(Rows of pointing data)
============

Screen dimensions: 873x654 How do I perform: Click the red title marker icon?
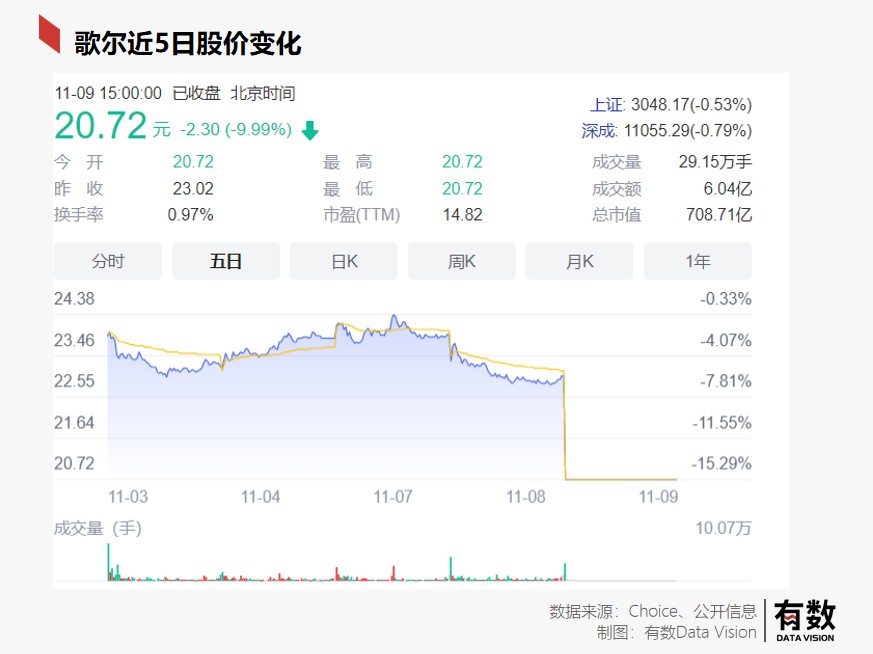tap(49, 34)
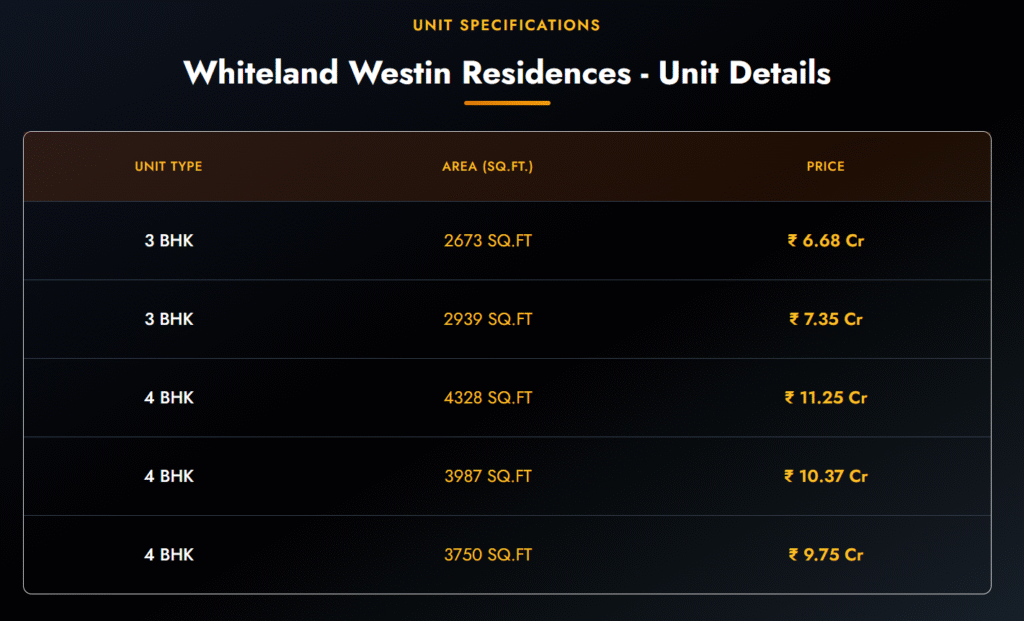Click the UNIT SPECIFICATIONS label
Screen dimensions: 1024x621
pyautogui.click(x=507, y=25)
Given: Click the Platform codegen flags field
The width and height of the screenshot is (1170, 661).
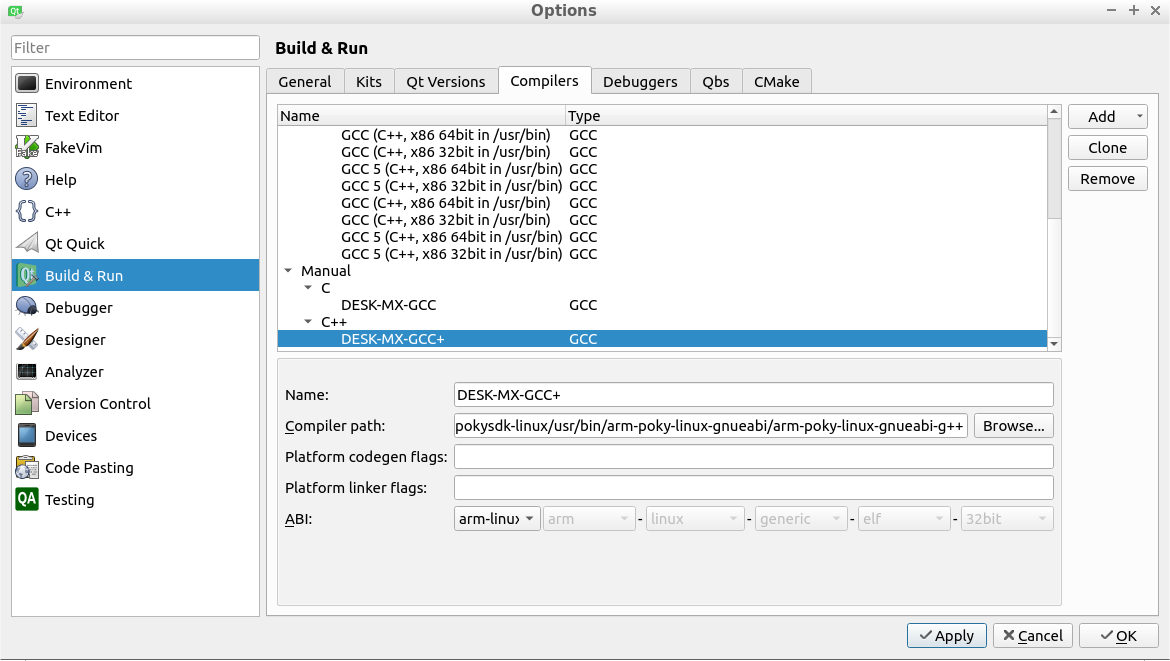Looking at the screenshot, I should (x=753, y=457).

============

**Task brief:** Gather every line in the entries above that contains the word "dimensions".

**Solved exercise:**
Screen dimensions: 873x654 How do I perform: Click the red title marker icon?
Screen dimensions: 1024x621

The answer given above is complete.